__TASKS__:
1. In the news article on the sale of the Bermejo painting from Luton Hoo, which gallery bought the work?
2. Continue the news article on the sale of the Bermejo painting from Luton Hoo, starting after its last sentence.

The executors of Luton Hoo, one of England's greatest historic houses, yesterday announced the sale of a 15th-century Spanish masterpiece in the latest attempt to cover the Bedfordshire estate's crippling debts.

The painting by Bartolome Bermejo, called Saint Michael Triumphant over the Devil with the Donor, Don Antonio Juan, is probably the greatest Spanish Renaissance work outside Spain.

It has been bought by the National Gallery, and was yesterday being hung amid the other Renaissance treasures in the Sainsbury Wing off Trafalgar Square.

Its purchase took a year to negotiate, with the National Gallery beating off rivals from abroad. The agreed price is thought to be around pounds 10m, to be paid over three years by the American Friends of the National Gallery from a fund endowed by John Paul Getty Jr.

The spectacular work will add significantly to the Renaissance collection by demonstrating the Netherlandish influence on Spanish painting. It shows St Michael fighting with the devil which, in accordance with medieval tradition, is a chimera, part snake, part bird, part dragon. The kneeling donor, Antonio Juan, Lord of Tous near Valencia, paid for the masterpiece in 1468.

The 6ft work, which has exquisite detail on Don Juan's cloak, shows the Cordoba-born artist experimenting with reflections: the spires of the Holy City are mirrored in St Michael's breastplate.

__RECORDED DATA__:
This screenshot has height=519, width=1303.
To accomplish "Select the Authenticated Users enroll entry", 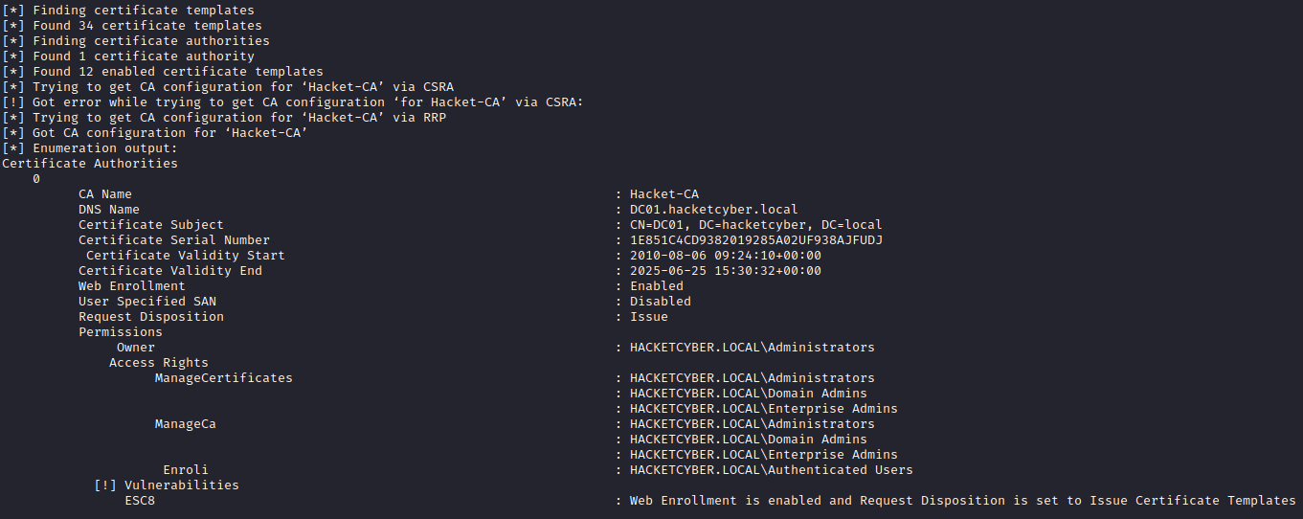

__RESULTS BY TASK__:
1. The National Gallery

2.
The painting is the latest in a stream of treasures from Luton Hoo to have been sold following the suicide in 1991 of the estate's owner, Nicky Phillips, 43. The Old Etonian racehorse owner and Jockey Club member was said to be depressed at the cost of running the estate.

Yesterday his cousin, Charles Butter, whose family owned the Bermejo painting jointly with the executors, said it had been sold "to alleviate the problems surrounding the estate". He added: "It was felt that if the painting had to be sold, it was preferable that it went to a national institution as opposed to overseas."

Neil MacGregor, the director of the National Gallery, was overjoyed by the acquisition. He said: "It is a picture of astonishing quality and the one bit of the story which was missing from our collection. We've had no really great 15th-century Spanish painting."